Exact reproduction required: the lines below from the line with "Screen dimensions: 1372x877" to the line with "Switch to 右手", both ends included, and no others.
[Supplied information]
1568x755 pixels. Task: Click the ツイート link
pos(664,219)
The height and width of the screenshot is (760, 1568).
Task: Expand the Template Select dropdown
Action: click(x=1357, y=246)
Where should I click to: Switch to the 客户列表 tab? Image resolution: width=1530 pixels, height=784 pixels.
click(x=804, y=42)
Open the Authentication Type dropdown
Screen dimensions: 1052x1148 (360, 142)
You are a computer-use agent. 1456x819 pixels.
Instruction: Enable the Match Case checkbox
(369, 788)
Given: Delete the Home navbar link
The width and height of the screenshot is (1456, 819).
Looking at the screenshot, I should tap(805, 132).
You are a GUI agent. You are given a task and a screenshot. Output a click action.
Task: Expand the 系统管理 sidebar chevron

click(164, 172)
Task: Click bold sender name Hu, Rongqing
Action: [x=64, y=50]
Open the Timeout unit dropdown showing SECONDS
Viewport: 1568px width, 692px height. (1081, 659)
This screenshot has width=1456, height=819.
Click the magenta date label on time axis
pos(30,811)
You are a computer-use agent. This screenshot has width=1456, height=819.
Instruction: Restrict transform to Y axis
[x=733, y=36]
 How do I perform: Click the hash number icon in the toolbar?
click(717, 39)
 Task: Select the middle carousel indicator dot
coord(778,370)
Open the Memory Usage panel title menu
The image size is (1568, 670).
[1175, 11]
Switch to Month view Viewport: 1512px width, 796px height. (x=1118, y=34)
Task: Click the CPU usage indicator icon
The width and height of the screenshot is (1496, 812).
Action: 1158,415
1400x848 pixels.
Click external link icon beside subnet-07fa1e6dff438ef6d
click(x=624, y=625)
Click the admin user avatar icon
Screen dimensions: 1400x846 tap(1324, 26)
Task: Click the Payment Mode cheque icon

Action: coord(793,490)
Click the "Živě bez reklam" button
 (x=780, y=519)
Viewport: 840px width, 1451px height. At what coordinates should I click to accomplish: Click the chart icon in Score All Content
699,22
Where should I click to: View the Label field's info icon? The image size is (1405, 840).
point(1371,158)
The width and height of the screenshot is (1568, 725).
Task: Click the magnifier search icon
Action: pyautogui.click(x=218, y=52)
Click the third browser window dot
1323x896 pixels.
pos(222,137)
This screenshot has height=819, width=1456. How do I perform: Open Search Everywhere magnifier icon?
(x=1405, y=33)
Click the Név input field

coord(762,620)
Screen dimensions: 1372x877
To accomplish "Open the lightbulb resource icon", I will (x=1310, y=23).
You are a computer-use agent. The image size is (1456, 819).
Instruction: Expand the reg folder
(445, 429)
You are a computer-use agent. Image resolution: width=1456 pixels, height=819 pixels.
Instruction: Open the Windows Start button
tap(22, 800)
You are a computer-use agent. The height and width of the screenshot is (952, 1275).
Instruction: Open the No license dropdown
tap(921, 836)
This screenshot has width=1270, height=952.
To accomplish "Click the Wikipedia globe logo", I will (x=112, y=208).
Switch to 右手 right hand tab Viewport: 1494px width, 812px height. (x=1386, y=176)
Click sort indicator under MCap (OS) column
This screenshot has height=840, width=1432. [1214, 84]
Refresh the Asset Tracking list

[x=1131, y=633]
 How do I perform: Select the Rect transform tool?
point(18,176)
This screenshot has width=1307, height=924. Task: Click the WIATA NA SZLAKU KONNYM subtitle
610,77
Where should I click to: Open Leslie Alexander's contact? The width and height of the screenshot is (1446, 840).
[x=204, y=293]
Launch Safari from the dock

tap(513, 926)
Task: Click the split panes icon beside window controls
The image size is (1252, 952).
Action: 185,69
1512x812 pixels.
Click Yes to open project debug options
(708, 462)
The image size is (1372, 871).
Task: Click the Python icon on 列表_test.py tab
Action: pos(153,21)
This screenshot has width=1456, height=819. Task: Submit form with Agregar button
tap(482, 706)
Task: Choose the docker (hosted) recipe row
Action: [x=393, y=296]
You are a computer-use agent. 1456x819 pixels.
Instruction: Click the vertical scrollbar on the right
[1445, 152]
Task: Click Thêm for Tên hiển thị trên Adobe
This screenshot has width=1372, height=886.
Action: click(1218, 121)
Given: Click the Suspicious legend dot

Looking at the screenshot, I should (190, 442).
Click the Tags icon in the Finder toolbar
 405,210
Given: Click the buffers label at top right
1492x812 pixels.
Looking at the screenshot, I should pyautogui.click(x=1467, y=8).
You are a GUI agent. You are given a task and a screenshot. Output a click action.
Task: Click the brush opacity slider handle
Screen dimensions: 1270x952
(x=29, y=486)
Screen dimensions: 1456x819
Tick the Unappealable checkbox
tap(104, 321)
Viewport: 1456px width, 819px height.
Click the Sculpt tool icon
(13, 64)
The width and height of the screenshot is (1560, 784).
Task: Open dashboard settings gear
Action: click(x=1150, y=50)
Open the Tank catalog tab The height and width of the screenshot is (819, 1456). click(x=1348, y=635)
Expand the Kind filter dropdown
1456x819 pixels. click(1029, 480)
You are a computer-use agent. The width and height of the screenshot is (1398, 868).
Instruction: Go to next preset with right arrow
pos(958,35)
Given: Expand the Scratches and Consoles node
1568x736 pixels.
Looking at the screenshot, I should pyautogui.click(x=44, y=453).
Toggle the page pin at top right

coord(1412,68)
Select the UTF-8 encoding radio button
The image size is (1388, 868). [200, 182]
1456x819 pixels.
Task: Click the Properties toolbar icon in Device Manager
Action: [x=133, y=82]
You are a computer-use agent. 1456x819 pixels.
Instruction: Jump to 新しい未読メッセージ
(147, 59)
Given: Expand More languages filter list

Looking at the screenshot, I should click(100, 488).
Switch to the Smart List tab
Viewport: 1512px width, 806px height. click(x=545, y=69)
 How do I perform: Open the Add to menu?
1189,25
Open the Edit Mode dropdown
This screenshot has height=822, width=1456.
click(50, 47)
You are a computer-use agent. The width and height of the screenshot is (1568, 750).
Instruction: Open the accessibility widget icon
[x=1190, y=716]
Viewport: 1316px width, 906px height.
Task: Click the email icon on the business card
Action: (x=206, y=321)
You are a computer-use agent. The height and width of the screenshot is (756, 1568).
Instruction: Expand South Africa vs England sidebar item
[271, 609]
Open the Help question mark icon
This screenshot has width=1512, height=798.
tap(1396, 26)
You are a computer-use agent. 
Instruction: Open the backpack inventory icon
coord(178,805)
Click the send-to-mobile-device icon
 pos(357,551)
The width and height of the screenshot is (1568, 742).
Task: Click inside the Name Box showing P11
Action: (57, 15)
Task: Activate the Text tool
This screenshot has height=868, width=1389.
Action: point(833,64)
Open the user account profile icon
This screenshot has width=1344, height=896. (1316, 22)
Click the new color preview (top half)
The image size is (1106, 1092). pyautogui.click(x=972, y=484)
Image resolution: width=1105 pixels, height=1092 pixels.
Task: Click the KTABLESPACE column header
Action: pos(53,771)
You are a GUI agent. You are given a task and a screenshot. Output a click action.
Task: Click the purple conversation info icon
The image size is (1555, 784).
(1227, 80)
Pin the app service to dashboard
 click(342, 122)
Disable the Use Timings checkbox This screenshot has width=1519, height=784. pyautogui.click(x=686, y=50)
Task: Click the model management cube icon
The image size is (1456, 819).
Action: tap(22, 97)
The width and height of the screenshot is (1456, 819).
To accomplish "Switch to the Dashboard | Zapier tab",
[/Supplied information]
**Result for this exercise**
Screen dimensions: 1372x877
To accomplish "Open the lightbulb resource icon", I will (x=1310, y=23).
You are a computer-use agent. The image size is (1456, 819).
Instruction: Expand the reg folder
(445, 429)
You are a computer-use agent. Image resolution: width=1456 pixels, height=819 pixels.
Instruction: Open the Windows Start button
tap(22, 800)
You are a computer-use agent. The height and width of the screenshot is (952, 1275).
Instruction: Open the No license dropdown
tap(921, 836)
This screenshot has width=1270, height=952.
To accomplish "Click the Wikipedia globe logo", I will (x=112, y=208).
Switch to 右手 right hand tab Viewport: 1494px width, 812px height. (x=1386, y=176)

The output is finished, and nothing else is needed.